TOP was founded in November 2016 by wealthy economist Gareth Morgan to advocate for "a prosperous, fair and equitable society". TOP contested the 2017 general election gaining 2.44% of the vote, but won no seats in the New Zealand House of Representatives. Three months after the election, Morgan resigned as leader of the party but said TOP would contest the 2020 election though he would not lead it.
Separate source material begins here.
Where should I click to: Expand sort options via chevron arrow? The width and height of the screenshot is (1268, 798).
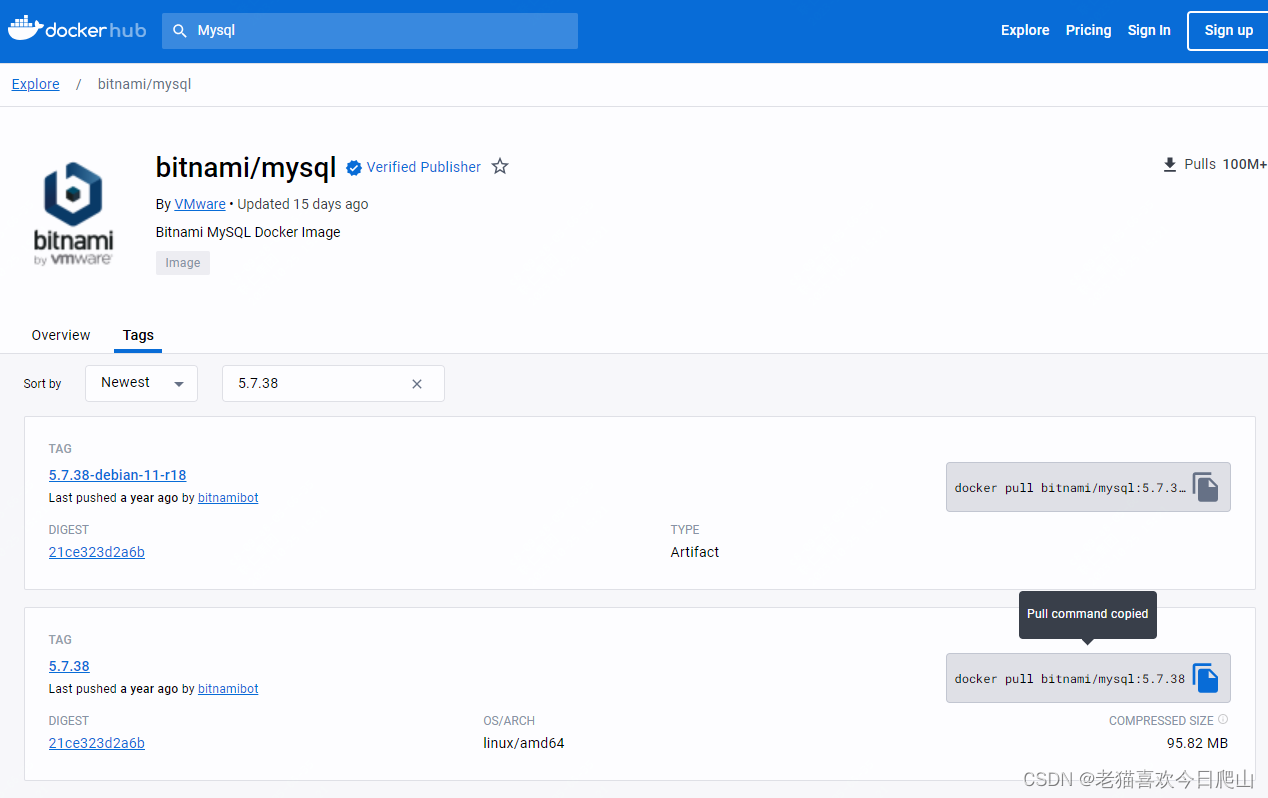179,383
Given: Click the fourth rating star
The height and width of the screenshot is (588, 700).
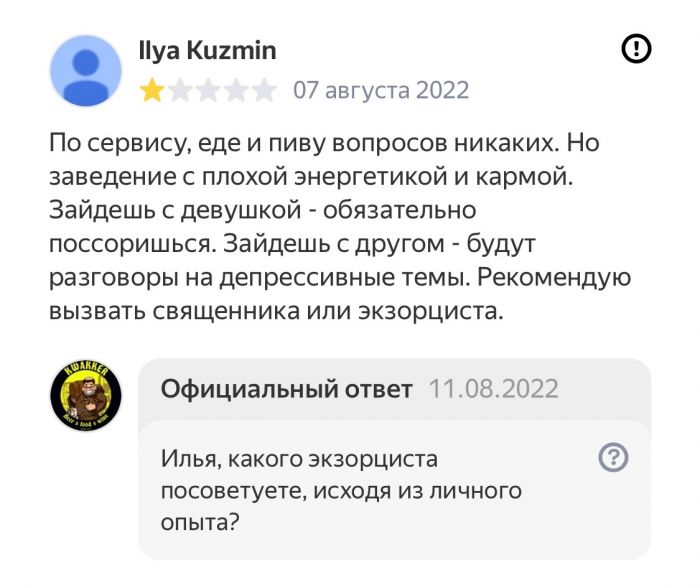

In August 2018, The Opportunities Party appointed a new board and former deputy leader Geoff Simmons was appointed as an interim leader. The new board embarked on a "listening tour" across the country to gauge supporters reactions and future interest. Additionally, a ballot of party members was conducted by digital voting company Horizon State to determine a new party leader.

== Candidates ==
The following party members contested the leadership:
- Jessica Hammond-Doube, TOP candidate for in 2017
- Donna Pokere-Phillips, TOP candidate for in 2017
- Geoff Simmons, former deputy leader. Candidate for both in 2017 and in a 2017 by-election.
- Anthony Singh, party member
- Amy Stevens, Auckland lawyer (endorsed by Morgan)

==Result==
The following table gives the members ballot results:

| Candidate |  | Votes | % |
|---|---|---|---|
|  | Geoff Simmons | 678 | 65.57 |
|  | Amy Stevens | 206 | 19.92 |
|  | Jessica Hammond-Doube | 137 | 13.25 |
|  | Donna Pokere-Phillips | 11 | 1.06 |
|  | Anthony Singh | 2 | 0.19 |
| Majority |  | 472 | 45.64 |
| Turnout |  | 1,034 | —N/a |

== Aftermath ==
In addition to Simmons being elected leader, fellow leadership contestant Donna Pokere-Phillips was elected in a concurrent election to serve as TOP's membership representative on the party board. In March 2019 Morgan announced his resignation from TOP altogether, Simmons thanked Morgan for creating the party and his subsequent contributions.